The new species, the Opal Ghostshark or Opal Chimaera (Chimaera opalescens), was described in the Journal of Fish Biology after its discovery in a French fish market. French trawlers fishing in Irish waters recovered the strange creature.
Chimaeras, also called ratfish, rabbitfish and ghostsharks, are perhaps the oldest and most enigmatic group of fishes alive today.
The huge eyes and nibbling snout look like a rabbit’s, inspiring the label “rabbitfish”. The tail is long and thin, like a rodent’s – hence the other common name “ratfish”. Their closest living relatives are sharks, but their evolutionary lineage branched off from sharks nearly 400 million years ago, and they have remained an isolated group ever since. Chimaeras are common in the fossil record, and they survived through the age of dinosaurs mostly unchanged.
Prior to this discovery, only one species of Chimaera was reported from the north-eastern Atlantic Ocean, and just 10 other species of Chimaera are known to date.
Dr Declan Quigley, who works with the Sea-Fisheries Protection Authority, is an expert on rare fish and explains that this is the first time in more than 100 years that a fish new to science has been discovered in Irish waters.
“I’m sure that there are other things out there new to science but nobody is looking,” says Quigley. The gap in our knowledge of marine animals is where there is no fishery. So species living at depths of 200 to 1,000 metres are the big knowledge gap, according to Quigley.
– Eugenie Regan
Solar storm's path to Earth revealed
THANKS to a good view and some fancy software, scientists have been able to track for the first time the path of a solar storm as it moves out from the Sun along the 149 million kilometres or so to Earth.

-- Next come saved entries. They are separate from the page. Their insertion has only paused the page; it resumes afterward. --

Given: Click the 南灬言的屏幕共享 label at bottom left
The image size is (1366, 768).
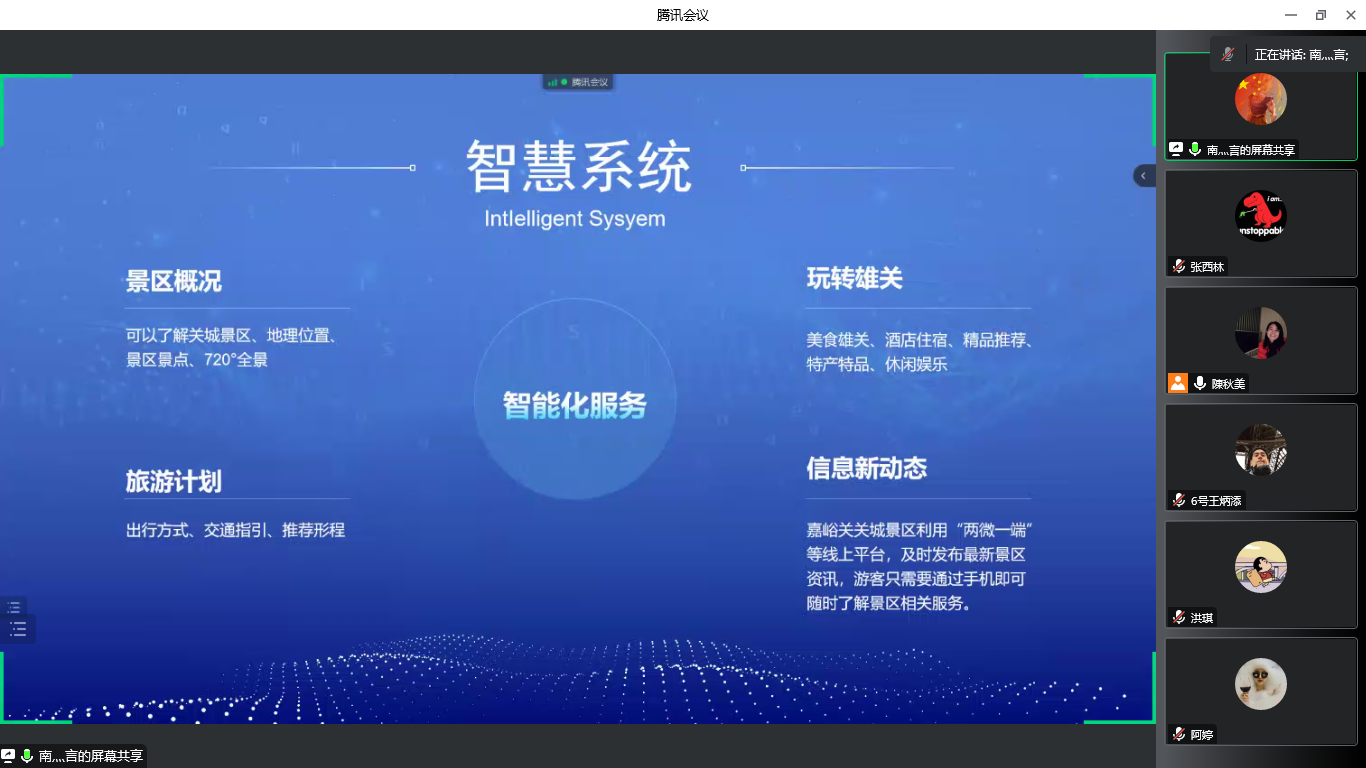Looking at the screenshot, I should (90, 756).
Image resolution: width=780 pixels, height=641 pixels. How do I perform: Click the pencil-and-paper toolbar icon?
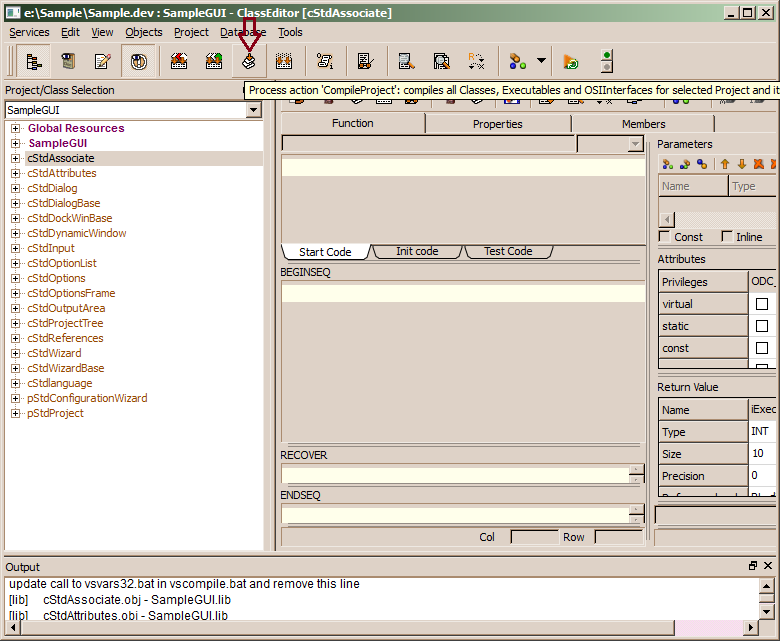click(x=102, y=62)
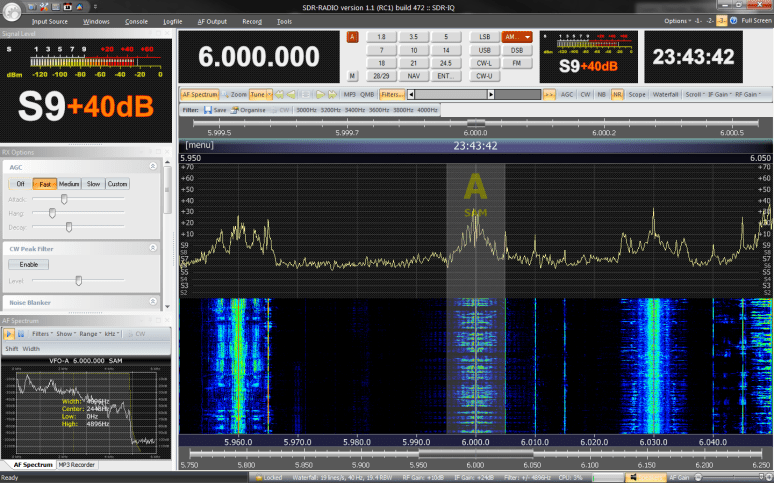Set AGC mode to Medium
Screen dimensions: 774x483
(69, 184)
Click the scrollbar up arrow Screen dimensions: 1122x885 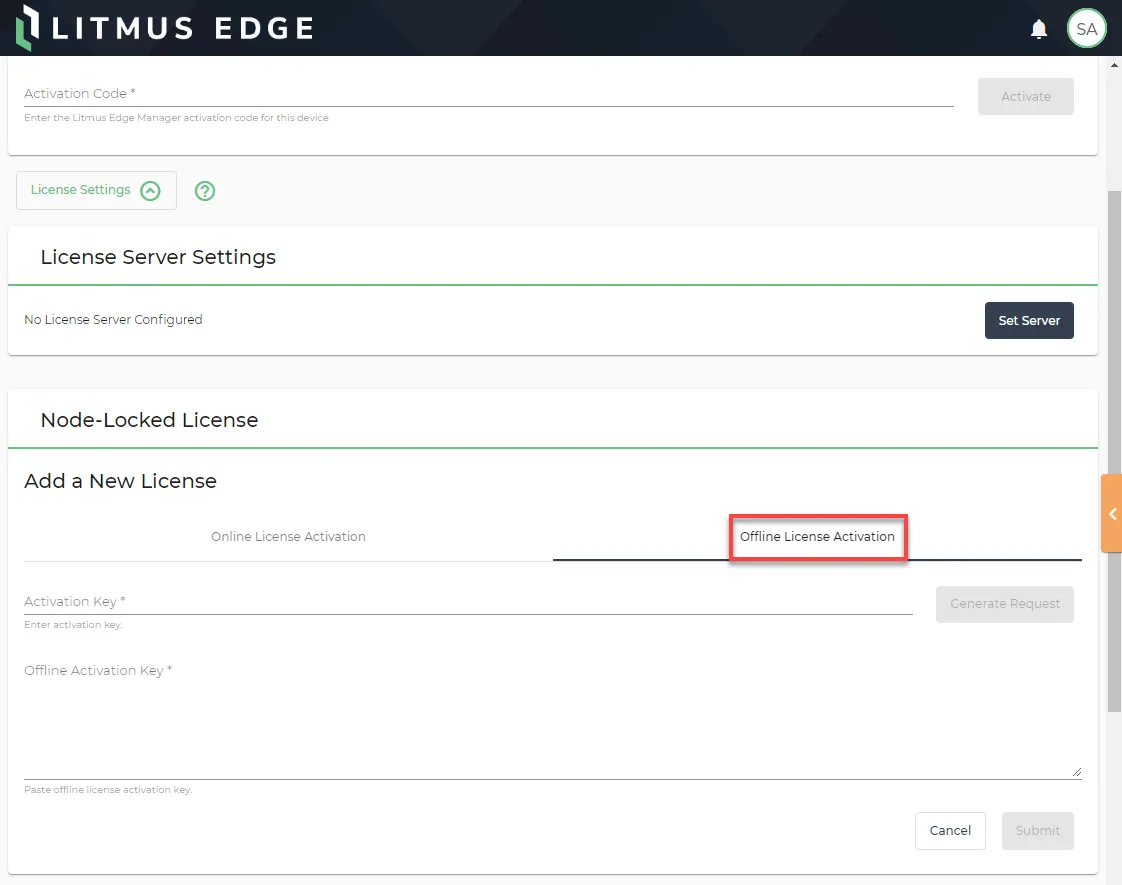click(1114, 64)
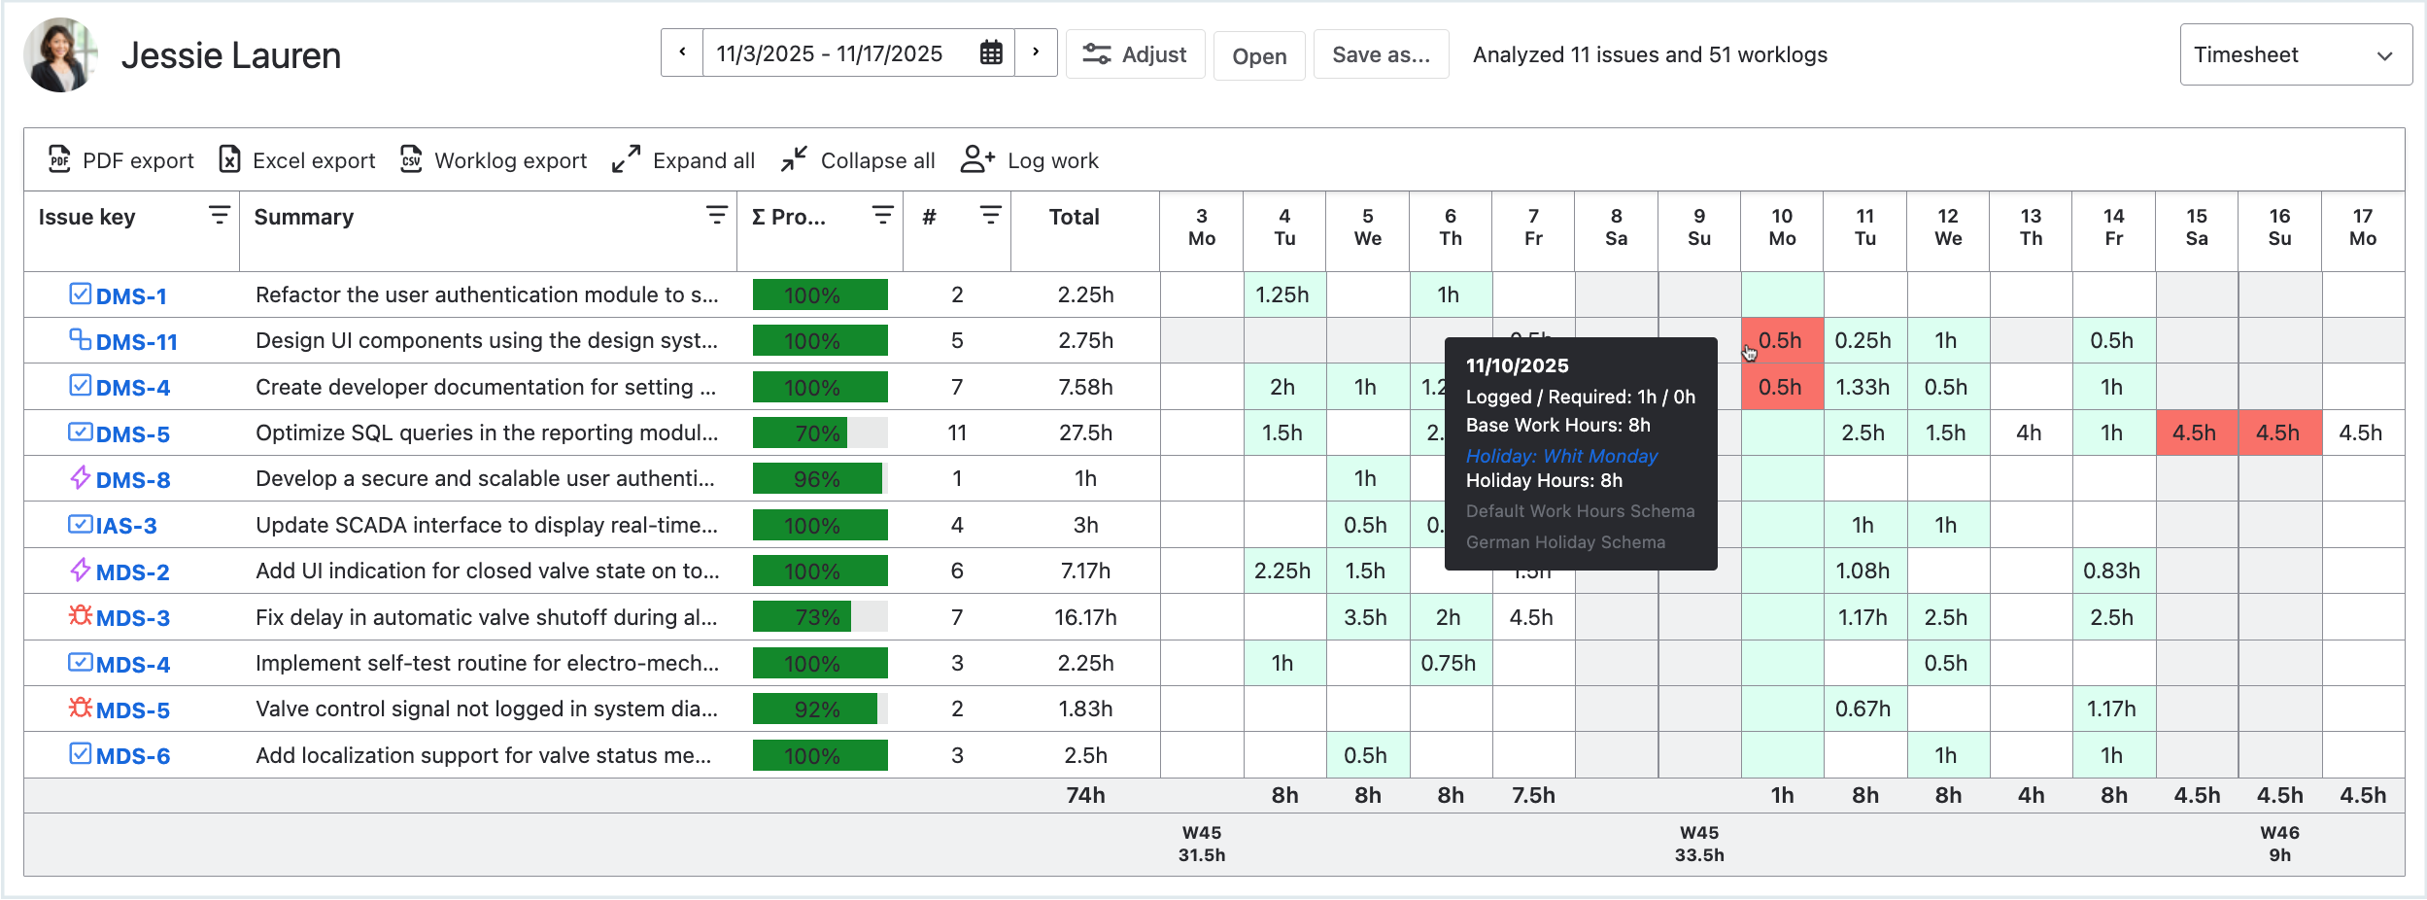Click the Adjust button
The height and width of the screenshot is (900, 2427).
1135,55
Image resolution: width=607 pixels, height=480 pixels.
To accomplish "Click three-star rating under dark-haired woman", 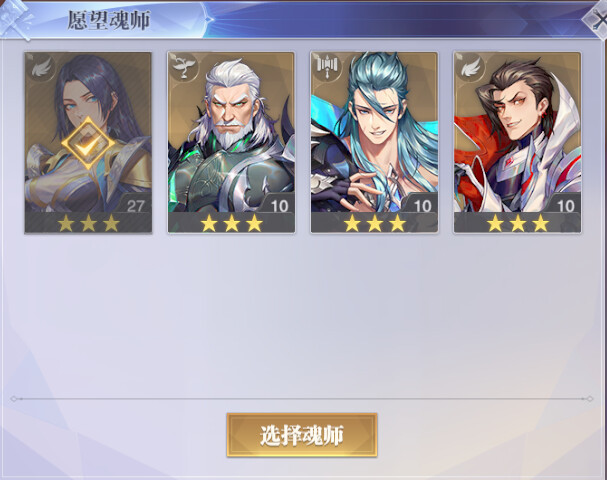I will tap(88, 223).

Researchers looked at a hot cloud of high-energy gas called a coronal mass ejection (CME), which burst from the Sun back in December 2008. Such CMEs take about two to three days to reach Earth and can affect our planet’s magnetic field. Using data from the twin space probes Stereo, the study could pick out light reflected by the CME as it travelled all the way to Earth, as shown in a video released by Nasa. Tracking that path was an accomplishment, according to Dr Peter Gallagher, a solar physicist at Trinity College, Dublin.
He was not involved in this study but his group has perviously tracked the three-dimensional path of the same CME for about half of its journey to Earth. “As a CME moves away from the Sun it gets progressively more dim, and once it gets halfway to the Earth they are almost impossible to see,” he says. “But new image-processing software lets you highlight the CME and you can see it moving the whole way to Earth.”
The new study offers a step towards working out how CMEs interact with Earth, according to Gallagher, who was struck by how small our home planet looked in relation to the CME washing over it. It’s a sentiment echoed on Nasa’s website by study author Craig DeForest of the Southwest Research Institute in Boulder, Colorado.
“The movie sent chills down my spine, he says. It shows a CME swelling into an enormous wall of plasma and then washing over the tiny blue speck of Earth where we live. I felt very small.